Scharfe Kritik äußerte Söding am Präfekten des römischen Bischofsdikasteriums, Kardinal Marc Ouellet, der während des Ad-limina-Besuchs der deutschen Bischöfe von „sogenannten systemischen Ursachen“ der Missbrauchskrise gesprochen hatte. „Das ist eine erschreckende Wegblendung all dessen, was bislang jede wissenschaftliche Untersuchung des Missbrauchssyndroms zutage gefördert hat.“ Söding zufolge muss hier noch viel Arbeit geleistet werden. Bei der zentraleuropäischen Synode, die im Februar in Prag stattfindet, werde dies „ein Lackmustest“ für den Reformprozess der katholischen Kirche sein.
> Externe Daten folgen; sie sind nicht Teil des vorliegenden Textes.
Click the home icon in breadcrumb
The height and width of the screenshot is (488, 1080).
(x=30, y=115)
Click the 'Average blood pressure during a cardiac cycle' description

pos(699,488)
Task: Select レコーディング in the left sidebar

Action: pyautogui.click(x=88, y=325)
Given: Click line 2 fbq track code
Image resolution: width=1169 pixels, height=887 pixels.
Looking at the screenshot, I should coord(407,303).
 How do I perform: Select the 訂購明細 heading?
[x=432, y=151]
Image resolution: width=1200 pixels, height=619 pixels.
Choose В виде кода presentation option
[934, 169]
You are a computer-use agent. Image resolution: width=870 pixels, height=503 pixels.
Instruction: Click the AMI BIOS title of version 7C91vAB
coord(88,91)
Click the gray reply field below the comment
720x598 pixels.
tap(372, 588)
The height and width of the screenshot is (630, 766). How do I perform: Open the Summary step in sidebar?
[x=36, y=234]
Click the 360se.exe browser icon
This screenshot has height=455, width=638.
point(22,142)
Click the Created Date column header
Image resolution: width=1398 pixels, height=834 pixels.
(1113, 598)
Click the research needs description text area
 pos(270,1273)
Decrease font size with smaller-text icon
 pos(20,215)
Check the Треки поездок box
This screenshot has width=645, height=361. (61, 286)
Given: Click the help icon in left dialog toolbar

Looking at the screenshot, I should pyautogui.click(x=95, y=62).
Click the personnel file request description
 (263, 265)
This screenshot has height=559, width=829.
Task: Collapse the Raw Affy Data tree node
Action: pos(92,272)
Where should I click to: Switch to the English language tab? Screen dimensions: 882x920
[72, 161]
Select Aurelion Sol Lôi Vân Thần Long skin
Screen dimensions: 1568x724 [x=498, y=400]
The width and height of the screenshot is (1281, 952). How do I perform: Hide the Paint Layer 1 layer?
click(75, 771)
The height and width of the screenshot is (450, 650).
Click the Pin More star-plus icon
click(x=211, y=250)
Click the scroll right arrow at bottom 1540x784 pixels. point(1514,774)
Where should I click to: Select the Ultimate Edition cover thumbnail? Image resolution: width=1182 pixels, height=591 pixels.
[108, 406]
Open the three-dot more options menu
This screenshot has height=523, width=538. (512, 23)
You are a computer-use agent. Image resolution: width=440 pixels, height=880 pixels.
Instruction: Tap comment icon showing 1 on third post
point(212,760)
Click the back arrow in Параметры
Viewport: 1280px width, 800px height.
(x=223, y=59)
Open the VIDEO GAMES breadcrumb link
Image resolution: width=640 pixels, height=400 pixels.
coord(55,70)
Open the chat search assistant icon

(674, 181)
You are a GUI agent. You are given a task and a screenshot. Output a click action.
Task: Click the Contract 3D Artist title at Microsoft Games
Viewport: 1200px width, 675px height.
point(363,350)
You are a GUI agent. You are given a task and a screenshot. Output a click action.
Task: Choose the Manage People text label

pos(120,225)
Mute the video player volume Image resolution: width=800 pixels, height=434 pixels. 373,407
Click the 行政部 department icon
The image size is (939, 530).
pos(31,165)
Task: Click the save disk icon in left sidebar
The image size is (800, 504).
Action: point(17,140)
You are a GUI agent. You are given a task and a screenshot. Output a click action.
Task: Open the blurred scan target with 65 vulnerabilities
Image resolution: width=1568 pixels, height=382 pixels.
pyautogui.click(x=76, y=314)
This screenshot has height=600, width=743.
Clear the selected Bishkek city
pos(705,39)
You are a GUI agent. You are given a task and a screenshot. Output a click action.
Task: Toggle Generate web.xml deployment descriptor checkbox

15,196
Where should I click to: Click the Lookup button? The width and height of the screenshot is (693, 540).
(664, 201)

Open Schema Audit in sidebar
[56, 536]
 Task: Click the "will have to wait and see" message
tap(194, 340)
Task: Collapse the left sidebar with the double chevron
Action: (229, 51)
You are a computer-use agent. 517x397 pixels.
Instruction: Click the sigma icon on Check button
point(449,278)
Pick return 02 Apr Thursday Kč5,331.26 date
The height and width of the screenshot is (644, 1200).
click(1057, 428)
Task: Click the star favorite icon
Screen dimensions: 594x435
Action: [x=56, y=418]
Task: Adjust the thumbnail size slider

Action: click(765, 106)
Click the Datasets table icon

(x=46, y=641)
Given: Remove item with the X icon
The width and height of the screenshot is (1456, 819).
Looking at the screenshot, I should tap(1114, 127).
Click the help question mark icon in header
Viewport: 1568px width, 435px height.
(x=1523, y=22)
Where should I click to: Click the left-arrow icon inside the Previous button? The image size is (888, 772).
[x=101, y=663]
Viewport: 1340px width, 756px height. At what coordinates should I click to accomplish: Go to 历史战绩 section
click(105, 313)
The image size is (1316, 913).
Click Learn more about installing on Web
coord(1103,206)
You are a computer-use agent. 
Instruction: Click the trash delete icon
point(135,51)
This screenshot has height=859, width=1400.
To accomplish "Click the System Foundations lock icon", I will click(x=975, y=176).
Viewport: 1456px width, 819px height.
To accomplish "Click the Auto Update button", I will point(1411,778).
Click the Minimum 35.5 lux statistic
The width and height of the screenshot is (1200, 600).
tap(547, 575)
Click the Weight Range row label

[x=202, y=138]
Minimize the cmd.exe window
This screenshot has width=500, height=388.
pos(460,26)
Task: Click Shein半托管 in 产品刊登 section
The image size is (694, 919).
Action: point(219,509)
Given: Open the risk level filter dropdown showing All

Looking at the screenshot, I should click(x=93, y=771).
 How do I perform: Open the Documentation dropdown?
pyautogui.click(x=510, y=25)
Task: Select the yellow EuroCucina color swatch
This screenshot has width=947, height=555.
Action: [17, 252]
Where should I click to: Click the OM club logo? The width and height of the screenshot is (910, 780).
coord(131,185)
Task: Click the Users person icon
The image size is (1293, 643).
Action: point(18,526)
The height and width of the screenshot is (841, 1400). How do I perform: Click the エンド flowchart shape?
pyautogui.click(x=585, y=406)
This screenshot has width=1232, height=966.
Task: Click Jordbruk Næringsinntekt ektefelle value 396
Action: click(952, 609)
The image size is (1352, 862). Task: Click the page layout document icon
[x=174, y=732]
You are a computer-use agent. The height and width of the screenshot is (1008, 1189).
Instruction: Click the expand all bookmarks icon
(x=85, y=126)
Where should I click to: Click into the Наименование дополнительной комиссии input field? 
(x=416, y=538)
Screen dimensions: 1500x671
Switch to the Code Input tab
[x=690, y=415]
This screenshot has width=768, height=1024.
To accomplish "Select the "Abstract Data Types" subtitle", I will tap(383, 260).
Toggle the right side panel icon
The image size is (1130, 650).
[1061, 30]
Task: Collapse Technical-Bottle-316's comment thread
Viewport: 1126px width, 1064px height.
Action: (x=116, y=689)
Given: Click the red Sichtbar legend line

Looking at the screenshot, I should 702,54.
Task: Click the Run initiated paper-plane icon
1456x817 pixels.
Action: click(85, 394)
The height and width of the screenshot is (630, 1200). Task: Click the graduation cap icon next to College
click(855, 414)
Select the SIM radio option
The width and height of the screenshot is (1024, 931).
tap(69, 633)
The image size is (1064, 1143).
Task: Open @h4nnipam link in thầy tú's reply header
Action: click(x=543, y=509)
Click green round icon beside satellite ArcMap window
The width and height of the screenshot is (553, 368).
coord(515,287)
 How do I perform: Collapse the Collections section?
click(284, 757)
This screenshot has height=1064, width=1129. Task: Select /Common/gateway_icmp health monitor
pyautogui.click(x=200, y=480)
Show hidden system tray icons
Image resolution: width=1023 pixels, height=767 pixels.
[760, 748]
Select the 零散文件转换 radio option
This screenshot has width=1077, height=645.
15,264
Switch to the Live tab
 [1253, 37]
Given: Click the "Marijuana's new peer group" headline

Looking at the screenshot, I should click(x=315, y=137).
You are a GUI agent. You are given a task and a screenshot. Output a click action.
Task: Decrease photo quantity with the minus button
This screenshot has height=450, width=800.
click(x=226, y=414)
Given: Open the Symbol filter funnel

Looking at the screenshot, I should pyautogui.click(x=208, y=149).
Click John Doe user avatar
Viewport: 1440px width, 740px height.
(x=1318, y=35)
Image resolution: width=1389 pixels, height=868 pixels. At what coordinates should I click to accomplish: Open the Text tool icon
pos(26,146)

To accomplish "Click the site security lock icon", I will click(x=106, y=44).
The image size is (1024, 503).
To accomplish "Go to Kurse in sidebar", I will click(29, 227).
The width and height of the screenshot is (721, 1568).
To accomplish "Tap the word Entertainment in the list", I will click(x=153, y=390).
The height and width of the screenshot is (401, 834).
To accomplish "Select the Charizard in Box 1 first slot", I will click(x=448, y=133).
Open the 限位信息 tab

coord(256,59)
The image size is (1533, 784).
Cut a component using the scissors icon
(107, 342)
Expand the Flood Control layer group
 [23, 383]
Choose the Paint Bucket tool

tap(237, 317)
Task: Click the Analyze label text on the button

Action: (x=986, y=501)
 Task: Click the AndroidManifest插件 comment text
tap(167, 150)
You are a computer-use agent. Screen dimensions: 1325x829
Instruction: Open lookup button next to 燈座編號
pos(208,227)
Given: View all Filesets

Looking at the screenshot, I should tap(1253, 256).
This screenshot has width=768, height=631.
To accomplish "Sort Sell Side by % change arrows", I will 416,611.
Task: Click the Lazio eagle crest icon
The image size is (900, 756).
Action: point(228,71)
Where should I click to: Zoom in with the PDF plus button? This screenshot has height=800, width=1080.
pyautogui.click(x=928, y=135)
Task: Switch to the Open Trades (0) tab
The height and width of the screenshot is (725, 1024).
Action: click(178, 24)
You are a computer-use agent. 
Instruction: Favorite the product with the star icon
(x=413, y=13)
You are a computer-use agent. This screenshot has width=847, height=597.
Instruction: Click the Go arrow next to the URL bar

Zur Frage nach einer unabhängigen staatlichen Stelle für Missbrauchsbetroffene vertrat Kardinal Marx eine klare Position: „Wir haben überhaupt nichts dagegen – im Gegenteil.“ Das habe er auch im Gespräch mit der bayerischen Staatsregierung zum Ausdruck gebracht. Marx wies auf den Kontakt der Kirche zum Unabhängigen Missbrauchsbeauftragten der Bundesregierung hin. Daraus seien unter anderem die Pläne zur Schaffung von Betroffenenbeiräten und unabhängigen Aufarbeitungskommissionen hervorgegangen.

Es sei zu begrüßen, so Marx, „wenn die Erfahrungen, die jetzt da sind, aufgenommen werden und sich dann der Blick weitet auf andere Institutionen“. Es sei nicht Sache der Kirche, dies für andere zu beurteilen. Aber ein unabhängiger Beauftragter auf Landesebene, „könnte mit dafür sorgen, dass die Dinge vorangetrieben werden. Das wäre ganz in unserem Sinne“, so Marx.